ErikV schreef op 15 mei 2024 12:53:
Larry Cheng, board member van GameStop recent op X:
“The Ugly Teenage Phase of Profitable Growth
This is a phase that companies that were once high-growth, high-burn companies (that are typically transactional) go through as they try to get profitable.
Phase 1: You start with high revenue growth, high burn rate. Then you realize due to market conditions that you need to get profitable.
Phase 2: You drive for operating leverage:
- You cut operating expenses - inefficient marketing spend, headcount, etc.
-All out focus on enhancing gross margins - pricing, COGs, shipping, etc.
Phase 3: You focus on improving working capital dynamics.
-renegotiate with vendors, suppliers, manufacturers, etc. to enhance payment terms to improve cash.
Phase 4: You clean up the balance sheet
- Optimize inventory, renegotiate/refinance debt, try and solidify cash, etc.
During these four phases, revenue is declining YoY (sometimes materially) because you're comping against prior quarters with heavy marketing spend. This is why this is the "ugly teenage phase" - it looks ugly if all you're looking at is the top-line. But, there are usually good signs:
-marketing and sales efficiency is improving
-all opex lines are decreasing as a % of revenue
-EBITDA and/or OCF is growing
Phase 5: Revenue is declining YoY, but you have achieved profitability (EBITDA and/or FCF).
At this phase, you are still ugly to the world because revenue is declining, but the end of the teenage years is on the horizon.
Phase 6: Maintaining profitability and returning to YoY revenue growth by investing some of your own cash flow back into growth.

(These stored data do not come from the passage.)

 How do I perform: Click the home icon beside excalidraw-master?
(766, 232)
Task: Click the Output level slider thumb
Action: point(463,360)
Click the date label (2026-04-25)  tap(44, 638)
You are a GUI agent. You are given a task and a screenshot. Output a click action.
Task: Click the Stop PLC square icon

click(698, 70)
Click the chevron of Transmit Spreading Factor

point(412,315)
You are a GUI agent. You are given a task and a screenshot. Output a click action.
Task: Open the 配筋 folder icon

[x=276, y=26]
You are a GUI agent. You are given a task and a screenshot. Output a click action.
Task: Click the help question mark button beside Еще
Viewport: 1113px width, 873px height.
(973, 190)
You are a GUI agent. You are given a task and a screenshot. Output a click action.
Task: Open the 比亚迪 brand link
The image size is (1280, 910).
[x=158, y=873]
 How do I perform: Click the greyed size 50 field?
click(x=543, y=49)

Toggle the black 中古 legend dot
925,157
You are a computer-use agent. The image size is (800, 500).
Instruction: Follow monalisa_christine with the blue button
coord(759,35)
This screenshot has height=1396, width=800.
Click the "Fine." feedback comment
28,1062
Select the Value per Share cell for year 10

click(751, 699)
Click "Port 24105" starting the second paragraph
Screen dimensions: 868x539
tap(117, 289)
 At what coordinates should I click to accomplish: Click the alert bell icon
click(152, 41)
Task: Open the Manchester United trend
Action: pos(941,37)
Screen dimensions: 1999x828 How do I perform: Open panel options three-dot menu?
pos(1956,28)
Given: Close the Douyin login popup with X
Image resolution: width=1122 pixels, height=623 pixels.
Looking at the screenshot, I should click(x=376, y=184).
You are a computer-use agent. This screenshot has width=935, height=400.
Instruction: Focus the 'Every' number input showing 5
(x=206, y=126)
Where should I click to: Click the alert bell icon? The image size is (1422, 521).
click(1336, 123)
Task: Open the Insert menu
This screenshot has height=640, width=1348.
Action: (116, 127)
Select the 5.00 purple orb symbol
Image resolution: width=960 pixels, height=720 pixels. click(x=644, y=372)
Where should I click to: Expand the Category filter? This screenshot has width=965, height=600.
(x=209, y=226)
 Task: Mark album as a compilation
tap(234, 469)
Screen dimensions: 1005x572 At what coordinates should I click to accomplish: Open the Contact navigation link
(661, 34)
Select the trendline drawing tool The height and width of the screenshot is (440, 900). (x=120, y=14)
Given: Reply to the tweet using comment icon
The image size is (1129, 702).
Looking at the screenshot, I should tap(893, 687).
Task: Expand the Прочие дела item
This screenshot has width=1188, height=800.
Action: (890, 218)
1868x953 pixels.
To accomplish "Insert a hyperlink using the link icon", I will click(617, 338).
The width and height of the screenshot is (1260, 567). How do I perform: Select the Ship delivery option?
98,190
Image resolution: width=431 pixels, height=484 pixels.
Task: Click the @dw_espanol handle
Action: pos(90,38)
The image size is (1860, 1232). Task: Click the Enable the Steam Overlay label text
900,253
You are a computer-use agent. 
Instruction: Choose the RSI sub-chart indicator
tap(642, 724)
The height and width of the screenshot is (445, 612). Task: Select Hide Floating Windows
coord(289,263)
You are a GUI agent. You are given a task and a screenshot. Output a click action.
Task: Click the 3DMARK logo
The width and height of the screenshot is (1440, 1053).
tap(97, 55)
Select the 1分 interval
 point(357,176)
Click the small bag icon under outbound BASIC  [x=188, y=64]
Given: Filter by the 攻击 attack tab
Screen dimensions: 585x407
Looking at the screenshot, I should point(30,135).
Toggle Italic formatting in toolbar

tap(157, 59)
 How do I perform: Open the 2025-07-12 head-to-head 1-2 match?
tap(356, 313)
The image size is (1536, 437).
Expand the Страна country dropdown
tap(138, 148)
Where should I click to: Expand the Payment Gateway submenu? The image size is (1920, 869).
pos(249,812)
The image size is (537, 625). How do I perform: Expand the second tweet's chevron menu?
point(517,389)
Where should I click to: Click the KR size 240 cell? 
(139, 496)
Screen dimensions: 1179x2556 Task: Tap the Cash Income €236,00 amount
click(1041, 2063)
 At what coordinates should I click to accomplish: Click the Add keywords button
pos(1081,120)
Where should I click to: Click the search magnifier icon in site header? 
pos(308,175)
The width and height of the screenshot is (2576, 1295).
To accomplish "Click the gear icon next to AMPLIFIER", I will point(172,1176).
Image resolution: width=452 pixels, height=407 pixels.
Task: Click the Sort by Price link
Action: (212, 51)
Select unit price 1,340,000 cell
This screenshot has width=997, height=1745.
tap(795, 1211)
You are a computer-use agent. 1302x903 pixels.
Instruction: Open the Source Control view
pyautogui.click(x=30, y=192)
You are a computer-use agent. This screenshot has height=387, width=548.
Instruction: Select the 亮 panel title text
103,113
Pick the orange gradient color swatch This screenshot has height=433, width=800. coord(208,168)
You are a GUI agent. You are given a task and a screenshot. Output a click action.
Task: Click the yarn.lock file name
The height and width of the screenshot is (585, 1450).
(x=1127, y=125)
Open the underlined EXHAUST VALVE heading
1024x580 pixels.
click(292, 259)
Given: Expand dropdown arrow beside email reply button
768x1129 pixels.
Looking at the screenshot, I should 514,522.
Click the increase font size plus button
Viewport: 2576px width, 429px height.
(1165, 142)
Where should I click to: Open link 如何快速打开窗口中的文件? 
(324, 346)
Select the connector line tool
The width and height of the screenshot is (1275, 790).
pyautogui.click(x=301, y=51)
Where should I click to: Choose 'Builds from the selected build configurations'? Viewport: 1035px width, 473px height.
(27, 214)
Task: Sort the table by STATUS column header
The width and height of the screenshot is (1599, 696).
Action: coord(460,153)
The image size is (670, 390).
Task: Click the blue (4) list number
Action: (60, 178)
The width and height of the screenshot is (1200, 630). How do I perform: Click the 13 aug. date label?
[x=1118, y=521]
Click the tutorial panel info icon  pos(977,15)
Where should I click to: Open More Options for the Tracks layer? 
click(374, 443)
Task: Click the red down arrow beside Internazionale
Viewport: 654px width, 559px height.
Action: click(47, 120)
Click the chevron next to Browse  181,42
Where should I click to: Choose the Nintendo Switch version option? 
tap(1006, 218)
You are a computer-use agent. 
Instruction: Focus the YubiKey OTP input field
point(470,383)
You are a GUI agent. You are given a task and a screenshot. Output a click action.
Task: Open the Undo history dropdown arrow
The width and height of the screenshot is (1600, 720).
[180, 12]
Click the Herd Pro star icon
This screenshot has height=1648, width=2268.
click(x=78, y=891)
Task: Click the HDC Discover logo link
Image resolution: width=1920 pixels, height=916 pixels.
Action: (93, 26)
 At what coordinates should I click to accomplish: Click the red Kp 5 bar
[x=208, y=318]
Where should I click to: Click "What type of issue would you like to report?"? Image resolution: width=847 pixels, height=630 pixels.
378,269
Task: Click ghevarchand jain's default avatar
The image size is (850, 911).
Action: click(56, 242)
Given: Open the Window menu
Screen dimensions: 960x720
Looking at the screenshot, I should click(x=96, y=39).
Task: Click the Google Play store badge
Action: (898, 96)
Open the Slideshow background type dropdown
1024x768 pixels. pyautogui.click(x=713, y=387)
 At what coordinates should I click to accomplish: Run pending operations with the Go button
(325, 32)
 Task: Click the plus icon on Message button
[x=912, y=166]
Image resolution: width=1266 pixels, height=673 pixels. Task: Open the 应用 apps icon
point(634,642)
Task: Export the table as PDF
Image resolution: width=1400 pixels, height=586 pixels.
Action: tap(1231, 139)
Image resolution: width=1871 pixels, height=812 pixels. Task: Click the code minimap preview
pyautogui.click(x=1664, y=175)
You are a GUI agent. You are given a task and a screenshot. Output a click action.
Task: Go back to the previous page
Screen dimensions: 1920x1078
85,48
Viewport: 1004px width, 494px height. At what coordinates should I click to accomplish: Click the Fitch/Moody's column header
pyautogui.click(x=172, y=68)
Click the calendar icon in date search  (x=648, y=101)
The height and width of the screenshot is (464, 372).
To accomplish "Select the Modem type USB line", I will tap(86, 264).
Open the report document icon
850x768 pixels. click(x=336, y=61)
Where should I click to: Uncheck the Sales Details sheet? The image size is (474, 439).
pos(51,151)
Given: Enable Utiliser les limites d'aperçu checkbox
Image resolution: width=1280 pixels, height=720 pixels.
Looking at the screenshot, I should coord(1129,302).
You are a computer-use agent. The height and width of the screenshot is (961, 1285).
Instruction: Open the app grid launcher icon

This happens typically in 4 steps:
-step 1: sequential Q/Q gross margin growth
-step 2: sequential Q/Q revenue growth
-step 3: YoY gross margin growth
-step 4: YoY revenue growth
The revenue growth comes from first from delivering real customer value and then:
-efficient marketing spend
-introducing new products
-expanding new channels
-reactivating churned customers
-pricing
-defending the base of loyal customers
The challenging part of this journey is the ugly period can last a long time. From Phase 1-5, you don't get much of any credit. It's not until you hit Phase 6 that outsiders will believe in the company again. But, those close to the company can watch as each phase is cleared and know that the company is going in the right direction. However, to be fair, until you get to Phase 6, you haven't reached the ultimate end goal.
**For the sake of clarity, this is a general observation across several different companies in different contexts many of which I'm not involved with. This is not an observation or prediction related to any specific company.”